Tuesday, January 21, 2014

When I Think About You, I Think About Seventeen

Well, my due date is in two days.  I'm pretty sure that I should be more excited, but seeing as I've been dilated to a three for the past two weeks and was showing no further progress as of four days ago, I'm pretty sure my doctor is right and I am going to go past my due date.  Bleh.  I have another appointment tomorrow, so I am HOPING that maybe he will feel sorry for me and induce me.  Haha.  I can hope right?  It worked with the doctor I had when I was pregnant with the martian.

I'm just kind of tired of my insides feeling like they are getting clawed apart.
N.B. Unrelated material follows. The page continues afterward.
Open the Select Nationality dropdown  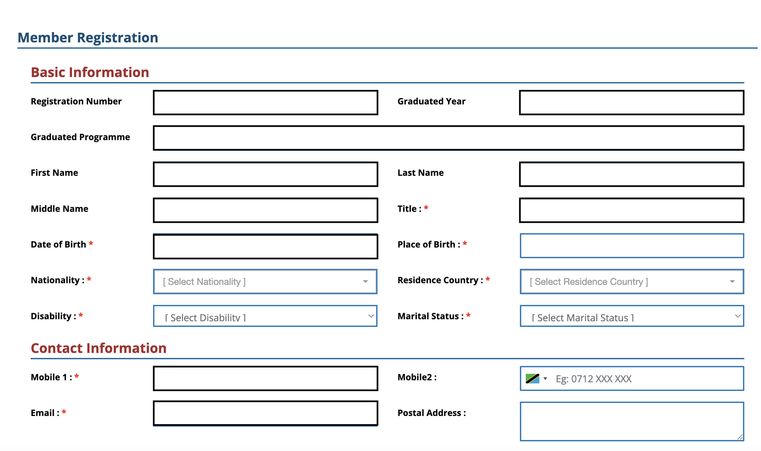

This past week the martian was sick.  I'm really not too sure what was up because he just had a fever.  No other real symptoms.  It was kind of strange, but he's been acting a lot better since yesterday, so hooray.  But it was so weird, after being super happy and playful yesterday last night as soon as we had the house to ourselves he bawled and bawled for an hour and a half.  And no matter what I did I could not soothe or make him feel better.  I had woken up at four in the morning and had not had a chance to take a nap all day, and about eight o'clock I was exhausted and hormonal and feeling like a failure mom because I couldn't make one child happy, how the hell was I going to take care of two?!?!  So, I started bawling alongside my toddler, and that little shit, he stopped crying, cuddled up close to me, and handed me his pacifier.  He was perfectly happy the rest of the night.  What.  WHAT.

Sometimes, I my brain just does not comprehend. Haha.

Well, that is all for this quick update.  Have a great day!